*** Data for this exercise ***

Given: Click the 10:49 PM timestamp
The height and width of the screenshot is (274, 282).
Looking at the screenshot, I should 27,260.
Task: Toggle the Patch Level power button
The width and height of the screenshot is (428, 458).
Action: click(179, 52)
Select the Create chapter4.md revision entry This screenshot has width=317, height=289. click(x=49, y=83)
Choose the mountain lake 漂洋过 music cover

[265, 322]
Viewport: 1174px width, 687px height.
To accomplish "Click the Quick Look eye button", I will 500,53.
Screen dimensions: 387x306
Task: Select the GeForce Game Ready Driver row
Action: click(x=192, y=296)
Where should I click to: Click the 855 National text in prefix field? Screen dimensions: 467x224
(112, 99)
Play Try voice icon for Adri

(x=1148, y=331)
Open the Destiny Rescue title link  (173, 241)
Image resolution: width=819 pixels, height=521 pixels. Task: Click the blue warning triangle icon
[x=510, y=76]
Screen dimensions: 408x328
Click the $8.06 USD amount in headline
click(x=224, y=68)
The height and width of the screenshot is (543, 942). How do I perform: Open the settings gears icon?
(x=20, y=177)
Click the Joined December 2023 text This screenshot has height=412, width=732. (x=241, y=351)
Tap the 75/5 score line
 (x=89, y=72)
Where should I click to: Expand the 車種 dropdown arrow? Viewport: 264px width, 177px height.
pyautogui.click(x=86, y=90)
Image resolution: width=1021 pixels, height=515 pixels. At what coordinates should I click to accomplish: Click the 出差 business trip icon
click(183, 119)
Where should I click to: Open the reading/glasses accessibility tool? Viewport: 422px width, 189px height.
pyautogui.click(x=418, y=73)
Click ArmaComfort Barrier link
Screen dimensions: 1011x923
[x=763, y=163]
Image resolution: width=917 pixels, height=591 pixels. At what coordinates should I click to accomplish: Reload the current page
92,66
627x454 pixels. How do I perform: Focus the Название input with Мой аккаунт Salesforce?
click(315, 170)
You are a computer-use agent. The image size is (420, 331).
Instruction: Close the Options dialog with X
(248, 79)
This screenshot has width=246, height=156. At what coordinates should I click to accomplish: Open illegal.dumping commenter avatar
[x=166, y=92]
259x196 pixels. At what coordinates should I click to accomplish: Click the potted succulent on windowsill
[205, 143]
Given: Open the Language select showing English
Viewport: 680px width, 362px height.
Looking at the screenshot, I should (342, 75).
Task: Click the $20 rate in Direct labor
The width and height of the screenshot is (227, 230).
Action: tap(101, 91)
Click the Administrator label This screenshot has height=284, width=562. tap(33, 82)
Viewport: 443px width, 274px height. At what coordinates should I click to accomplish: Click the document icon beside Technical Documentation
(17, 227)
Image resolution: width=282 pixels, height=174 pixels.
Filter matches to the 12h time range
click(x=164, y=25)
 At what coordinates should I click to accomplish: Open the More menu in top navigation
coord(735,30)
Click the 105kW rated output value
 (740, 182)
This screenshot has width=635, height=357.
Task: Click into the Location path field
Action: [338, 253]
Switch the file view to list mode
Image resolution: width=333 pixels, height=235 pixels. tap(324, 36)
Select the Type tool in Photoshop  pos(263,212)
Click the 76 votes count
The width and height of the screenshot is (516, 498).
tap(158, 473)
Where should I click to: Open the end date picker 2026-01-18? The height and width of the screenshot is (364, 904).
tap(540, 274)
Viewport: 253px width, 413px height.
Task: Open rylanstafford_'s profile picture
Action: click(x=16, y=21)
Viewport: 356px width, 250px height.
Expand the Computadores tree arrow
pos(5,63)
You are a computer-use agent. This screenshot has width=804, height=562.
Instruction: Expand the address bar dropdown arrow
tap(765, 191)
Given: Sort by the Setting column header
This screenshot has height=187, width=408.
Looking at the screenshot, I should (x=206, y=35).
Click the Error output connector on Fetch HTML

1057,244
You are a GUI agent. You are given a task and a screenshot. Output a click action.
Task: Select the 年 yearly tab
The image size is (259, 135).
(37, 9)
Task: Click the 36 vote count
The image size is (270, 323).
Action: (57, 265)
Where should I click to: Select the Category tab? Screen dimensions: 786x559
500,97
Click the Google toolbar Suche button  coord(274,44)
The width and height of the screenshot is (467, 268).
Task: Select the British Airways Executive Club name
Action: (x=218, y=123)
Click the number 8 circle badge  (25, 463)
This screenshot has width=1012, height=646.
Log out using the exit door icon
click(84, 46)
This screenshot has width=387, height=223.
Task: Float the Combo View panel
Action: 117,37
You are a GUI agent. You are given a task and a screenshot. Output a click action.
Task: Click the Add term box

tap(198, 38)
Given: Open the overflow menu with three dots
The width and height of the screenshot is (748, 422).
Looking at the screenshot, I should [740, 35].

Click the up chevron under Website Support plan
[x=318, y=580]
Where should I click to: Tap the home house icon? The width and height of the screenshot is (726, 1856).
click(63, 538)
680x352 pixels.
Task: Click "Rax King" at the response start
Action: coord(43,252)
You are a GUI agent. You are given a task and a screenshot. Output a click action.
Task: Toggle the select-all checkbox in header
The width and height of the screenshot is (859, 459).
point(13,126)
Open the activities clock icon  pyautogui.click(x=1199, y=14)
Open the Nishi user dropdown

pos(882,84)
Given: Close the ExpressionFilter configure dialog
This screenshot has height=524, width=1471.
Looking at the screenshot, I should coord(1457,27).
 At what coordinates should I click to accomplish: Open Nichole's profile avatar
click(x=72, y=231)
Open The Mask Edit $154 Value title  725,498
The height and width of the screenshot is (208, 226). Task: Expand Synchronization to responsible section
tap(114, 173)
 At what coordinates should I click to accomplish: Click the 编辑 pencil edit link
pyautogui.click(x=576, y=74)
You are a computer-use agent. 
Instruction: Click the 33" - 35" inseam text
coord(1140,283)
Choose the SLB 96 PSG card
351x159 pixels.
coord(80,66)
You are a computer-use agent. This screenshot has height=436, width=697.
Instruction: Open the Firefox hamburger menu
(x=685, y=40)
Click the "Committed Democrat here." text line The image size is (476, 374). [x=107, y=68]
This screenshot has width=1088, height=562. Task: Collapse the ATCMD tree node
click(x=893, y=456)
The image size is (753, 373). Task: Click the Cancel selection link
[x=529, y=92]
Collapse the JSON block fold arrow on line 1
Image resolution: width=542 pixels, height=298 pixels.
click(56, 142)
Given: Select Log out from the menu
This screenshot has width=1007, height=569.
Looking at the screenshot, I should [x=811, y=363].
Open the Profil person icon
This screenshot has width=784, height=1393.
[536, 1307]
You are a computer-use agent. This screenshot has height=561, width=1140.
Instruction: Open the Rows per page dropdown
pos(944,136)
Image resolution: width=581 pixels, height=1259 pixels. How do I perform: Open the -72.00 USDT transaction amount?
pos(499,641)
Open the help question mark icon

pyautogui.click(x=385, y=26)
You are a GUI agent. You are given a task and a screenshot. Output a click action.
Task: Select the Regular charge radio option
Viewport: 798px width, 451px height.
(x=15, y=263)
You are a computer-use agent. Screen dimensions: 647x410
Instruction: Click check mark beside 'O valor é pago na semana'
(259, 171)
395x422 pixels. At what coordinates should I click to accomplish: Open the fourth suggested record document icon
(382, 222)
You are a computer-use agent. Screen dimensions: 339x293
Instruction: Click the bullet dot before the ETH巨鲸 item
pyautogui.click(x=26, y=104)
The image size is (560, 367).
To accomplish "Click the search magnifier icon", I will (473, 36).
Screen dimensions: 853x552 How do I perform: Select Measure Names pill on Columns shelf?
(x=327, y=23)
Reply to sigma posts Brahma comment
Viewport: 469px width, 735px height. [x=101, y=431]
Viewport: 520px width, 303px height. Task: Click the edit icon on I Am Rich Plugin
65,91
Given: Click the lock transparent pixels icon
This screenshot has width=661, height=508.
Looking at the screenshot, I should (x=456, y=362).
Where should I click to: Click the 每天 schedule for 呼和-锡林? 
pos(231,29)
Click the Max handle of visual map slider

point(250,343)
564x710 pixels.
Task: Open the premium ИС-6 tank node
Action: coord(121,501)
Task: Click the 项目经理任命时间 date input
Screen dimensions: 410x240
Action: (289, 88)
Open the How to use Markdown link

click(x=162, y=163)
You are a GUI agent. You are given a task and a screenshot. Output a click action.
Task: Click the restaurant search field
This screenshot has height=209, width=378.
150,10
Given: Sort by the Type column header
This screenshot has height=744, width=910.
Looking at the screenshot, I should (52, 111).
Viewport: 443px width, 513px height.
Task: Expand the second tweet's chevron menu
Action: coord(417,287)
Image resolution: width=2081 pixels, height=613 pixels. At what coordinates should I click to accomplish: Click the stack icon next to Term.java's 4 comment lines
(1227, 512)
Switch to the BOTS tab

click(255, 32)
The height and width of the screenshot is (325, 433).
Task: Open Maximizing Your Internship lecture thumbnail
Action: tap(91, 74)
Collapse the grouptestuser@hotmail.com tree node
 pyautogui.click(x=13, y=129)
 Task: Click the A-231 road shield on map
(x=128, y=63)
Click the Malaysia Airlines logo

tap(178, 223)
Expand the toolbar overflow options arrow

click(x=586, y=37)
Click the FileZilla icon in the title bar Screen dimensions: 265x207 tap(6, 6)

*** End of Data for this exercise ***

What you need to do
The records are above. How many lines in them contain the word "Sort"? Give the number alone.

Task answer
2